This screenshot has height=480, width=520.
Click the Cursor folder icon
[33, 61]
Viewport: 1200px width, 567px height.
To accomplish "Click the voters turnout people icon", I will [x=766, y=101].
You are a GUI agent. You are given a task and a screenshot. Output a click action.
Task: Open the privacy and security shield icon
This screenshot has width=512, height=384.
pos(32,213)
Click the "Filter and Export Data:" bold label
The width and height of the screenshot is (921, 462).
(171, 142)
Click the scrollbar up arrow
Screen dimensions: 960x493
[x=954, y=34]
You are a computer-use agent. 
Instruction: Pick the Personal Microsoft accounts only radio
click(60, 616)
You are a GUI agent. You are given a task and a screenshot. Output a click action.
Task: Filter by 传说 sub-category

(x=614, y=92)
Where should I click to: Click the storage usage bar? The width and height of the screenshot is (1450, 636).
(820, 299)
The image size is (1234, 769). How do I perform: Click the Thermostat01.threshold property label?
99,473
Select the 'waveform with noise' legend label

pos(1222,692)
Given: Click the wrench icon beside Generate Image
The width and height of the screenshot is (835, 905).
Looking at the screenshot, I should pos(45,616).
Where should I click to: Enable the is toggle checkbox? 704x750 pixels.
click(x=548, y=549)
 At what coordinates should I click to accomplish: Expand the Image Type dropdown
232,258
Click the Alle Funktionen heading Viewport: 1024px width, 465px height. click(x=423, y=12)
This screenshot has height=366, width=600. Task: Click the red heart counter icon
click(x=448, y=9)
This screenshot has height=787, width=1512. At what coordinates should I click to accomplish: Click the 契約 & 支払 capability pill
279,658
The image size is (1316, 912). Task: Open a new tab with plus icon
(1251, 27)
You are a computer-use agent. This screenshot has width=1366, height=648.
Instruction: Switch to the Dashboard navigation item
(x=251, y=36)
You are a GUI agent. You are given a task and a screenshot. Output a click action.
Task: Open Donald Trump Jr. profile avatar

TASK OBJECTIVE: Give every line above again, word for word.

THE COMPLETED TASK:
This screenshot has height=480, width=520.
Click the Cursor folder icon
[33, 61]
Viewport: 1200px width, 567px height.
To accomplish "Click the voters turnout people icon", I will [x=766, y=101].
You are a GUI agent. You are given a task and a screenshot. Output a click action.
Task: Open the privacy and security shield icon
This screenshot has width=512, height=384.
pos(32,213)
Click the "Filter and Export Data:" bold label
The width and height of the screenshot is (921, 462).
(171, 142)
Click the scrollbar up arrow
Screen dimensions: 960x493
[x=954, y=34]
You are a computer-use agent. 
Instruction: Pick the Personal Microsoft accounts only radio
click(60, 616)
You are a GUI agent. You are given a task and a screenshot. Output a click action.
Task: Filter by 传说 sub-category

(x=614, y=92)
Where should I click to: Click the storage usage bar? The width and height of the screenshot is (1450, 636).
(820, 299)
The image size is (1234, 769). How do I perform: Click the Thermostat01.threshold property label?
99,473
Select the 'waveform with noise' legend label

pos(1222,692)
Given: Click the wrench icon beside Generate Image
The width and height of the screenshot is (835, 905).
Looking at the screenshot, I should pos(45,616).
Where should I click to: Enable the is toggle checkbox? 704x750 pixels.
click(x=548, y=549)
 At what coordinates should I click to accomplish: Expand the Image Type dropdown
232,258
Click the Alle Funktionen heading Viewport: 1024px width, 465px height. click(x=423, y=12)
This screenshot has height=366, width=600. Task: Click the red heart counter icon
click(x=448, y=9)
This screenshot has height=787, width=1512. At what coordinates should I click to accomplish: Click the 契約 & 支払 capability pill
279,658
The image size is (1316, 912). Task: Open a new tab with plus icon
(1251, 27)
You are a computer-use agent. This screenshot has width=1366, height=648.
Instruction: Switch to the Dashboard navigation item
(x=251, y=36)
You are a GUI agent. You are given a task and a screenshot. Output a click action.
Task: Open Donald Trump Jr. profile avatar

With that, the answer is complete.